Consider I established an SSH connection in my app with the other host in LAN. Then I put down the network (e.g. unplug the cable) and call the function (from my app) that sends some SSH packets trough the connection. This function inside calls send like
w = send(s->fd_out,buffer, len, 0);
In debugger I found that send returns len (i.e. w == len after the call).
How this can be if network is unreachable? When I call netstat it says my SSH connection is in state ESTABLISHED even though the network is down.
Can't understand why send executes normally and don't return any error (like EPIPE or ECONNRESET). May be an SSH connection lives some time after the network put down?
Thanks to all.
It's due to the implementation of TCP (and ssh uses TCP). Your send() just writes to a socket, which is just a file descriptor, and return means this operation is successful. It doesn't mean the data has been sent. A file descriptor is just some pointer with state for kernel after all. It's implemented in the kernel to keep TCP state a bit longer before failing a session. In fact, kernel is allowed to indefinitely keep this session until you explicitly call close() or kill your process. So your data is actually buffered in kernel space for network card to deliver it later.

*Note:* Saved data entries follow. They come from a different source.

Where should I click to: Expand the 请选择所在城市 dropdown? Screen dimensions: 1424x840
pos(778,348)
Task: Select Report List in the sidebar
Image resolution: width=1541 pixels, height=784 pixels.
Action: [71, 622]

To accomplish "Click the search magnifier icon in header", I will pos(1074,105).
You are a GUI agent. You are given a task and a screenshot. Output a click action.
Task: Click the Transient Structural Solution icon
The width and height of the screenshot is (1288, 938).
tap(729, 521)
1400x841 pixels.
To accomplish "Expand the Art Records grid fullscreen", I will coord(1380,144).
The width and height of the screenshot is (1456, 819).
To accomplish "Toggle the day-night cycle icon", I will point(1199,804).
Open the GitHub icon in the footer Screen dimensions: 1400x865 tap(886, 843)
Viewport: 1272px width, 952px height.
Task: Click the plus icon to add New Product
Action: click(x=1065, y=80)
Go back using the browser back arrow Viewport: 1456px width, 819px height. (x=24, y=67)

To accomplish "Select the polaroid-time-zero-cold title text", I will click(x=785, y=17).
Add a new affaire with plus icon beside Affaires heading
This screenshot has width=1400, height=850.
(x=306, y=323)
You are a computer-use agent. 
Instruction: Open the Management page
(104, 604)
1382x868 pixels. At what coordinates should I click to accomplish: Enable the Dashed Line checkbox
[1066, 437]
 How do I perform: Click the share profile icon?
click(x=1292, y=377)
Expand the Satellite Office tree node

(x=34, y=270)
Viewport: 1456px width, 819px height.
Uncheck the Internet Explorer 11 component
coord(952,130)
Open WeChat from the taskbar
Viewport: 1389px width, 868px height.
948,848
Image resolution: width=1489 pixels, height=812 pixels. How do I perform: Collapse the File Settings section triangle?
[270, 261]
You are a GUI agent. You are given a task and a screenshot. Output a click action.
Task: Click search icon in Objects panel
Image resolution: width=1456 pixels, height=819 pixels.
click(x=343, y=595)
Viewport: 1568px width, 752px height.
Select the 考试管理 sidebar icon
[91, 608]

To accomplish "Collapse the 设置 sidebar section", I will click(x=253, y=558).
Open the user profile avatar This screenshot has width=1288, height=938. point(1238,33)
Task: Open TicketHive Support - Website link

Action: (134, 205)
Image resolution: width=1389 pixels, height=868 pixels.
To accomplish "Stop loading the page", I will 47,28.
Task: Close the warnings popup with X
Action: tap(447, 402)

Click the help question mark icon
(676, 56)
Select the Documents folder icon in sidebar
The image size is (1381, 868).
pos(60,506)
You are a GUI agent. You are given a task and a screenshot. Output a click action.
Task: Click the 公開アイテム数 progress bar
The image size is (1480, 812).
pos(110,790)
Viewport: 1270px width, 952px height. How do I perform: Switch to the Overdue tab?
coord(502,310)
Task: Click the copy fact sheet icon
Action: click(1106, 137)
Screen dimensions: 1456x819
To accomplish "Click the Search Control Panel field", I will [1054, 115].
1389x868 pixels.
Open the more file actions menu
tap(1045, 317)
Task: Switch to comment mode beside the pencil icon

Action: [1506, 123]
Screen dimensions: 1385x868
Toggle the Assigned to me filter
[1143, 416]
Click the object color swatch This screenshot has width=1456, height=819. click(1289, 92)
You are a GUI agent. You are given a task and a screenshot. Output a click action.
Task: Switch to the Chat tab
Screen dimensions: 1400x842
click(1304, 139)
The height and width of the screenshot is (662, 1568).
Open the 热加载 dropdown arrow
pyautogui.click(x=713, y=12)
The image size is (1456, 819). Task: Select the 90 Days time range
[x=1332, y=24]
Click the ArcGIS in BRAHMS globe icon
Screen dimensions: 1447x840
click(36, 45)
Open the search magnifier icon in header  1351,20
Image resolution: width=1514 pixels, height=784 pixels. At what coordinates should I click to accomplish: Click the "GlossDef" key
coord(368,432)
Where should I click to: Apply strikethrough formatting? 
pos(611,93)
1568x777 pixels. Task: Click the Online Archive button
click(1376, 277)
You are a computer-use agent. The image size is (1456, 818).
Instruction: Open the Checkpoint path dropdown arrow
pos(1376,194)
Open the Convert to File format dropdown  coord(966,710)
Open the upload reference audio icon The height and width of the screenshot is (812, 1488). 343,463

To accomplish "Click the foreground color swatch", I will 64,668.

Here is a quick experiment you can do:
Write a server that keeps receiving messages after establishing a connection
socket();
bind();
listen();
while (1) {
accept();
recv();
}
Write a client establishes a connection, takes cin inputs, and send a message to server whenever you hit return.
socket();
connect();
while (1) {
getline();
send();
}
Be careful that you NEVER call close() in while loop on either side. Now, if you unplug your cable AFTER you've established a connection, send a message, reconnect again, and send another message, you will find both messages on the server side.
What you will NEVER observe is that you receive the second message before the first one. You either lose them all, or receive them in order.
Now let me explain why it behaves like this. This is the state diagram of a TCP session.
https://dl.dropbox.com/u/17011409/TCP_State.png
You can see clearly that until you explicitly call close(), the connection will always be in established state. That's expected behavior of TCP. Establishing TCP connection is expensive, and keeping a session alive is good for performance. (That's partially how those TCP DOS works. Attackers keep establishing connections until server runs out of resources to keep TCP state information.)
In this state, your send() will be delegated to kernel for actual sending. TCP guarantees in-order, reliable delivery, but network can lose packets at any time. So TCP HAVE TO buffer your packets, and keep trying. There are algorithms to throttle this retry, but it's buffered for quite a very long time before it declares failure. The default time out to assume a packet loss is 3 seconds in Linux. But after a loss, TCP will retry. Then try again after certain seconds. The fact you unplugged your cable is just the same situation as a packet loss along the way to the destination. Once you plug in your cable again, a retry succeeds, and TCP will start sending remaining messages in order.
I know I must have failed to explain it thoroughly. You really need to know the details of TCP to reason about this behavior. It's required for the properties TCP is giving you. And it's not acceptable to expose internal implementations to programmer. (How about a send call that sometimes returns within milliseconds, and sometimes returns after 10 seconds? I bet no one will want this performance bomb in their code. The point of having a TCP library is exactly to hide this ugly nature of networks.) In fact, you even need to understand multiple RFCs and algorithms of how TCP realize in-order reliable delivery over a lossy network. Congestion control comes into the play of how long the buffer will be there as well. Wikipedia is a good starting point, but it's a full semester's undergraduate course if you really want to understand the details.
With a zero flags argument, send() is equivalent to write(2). And it will write your data on file descriptor (stores in kernel space to deliver).
You have to use other types of flag: MSG_CONFIRM may help you.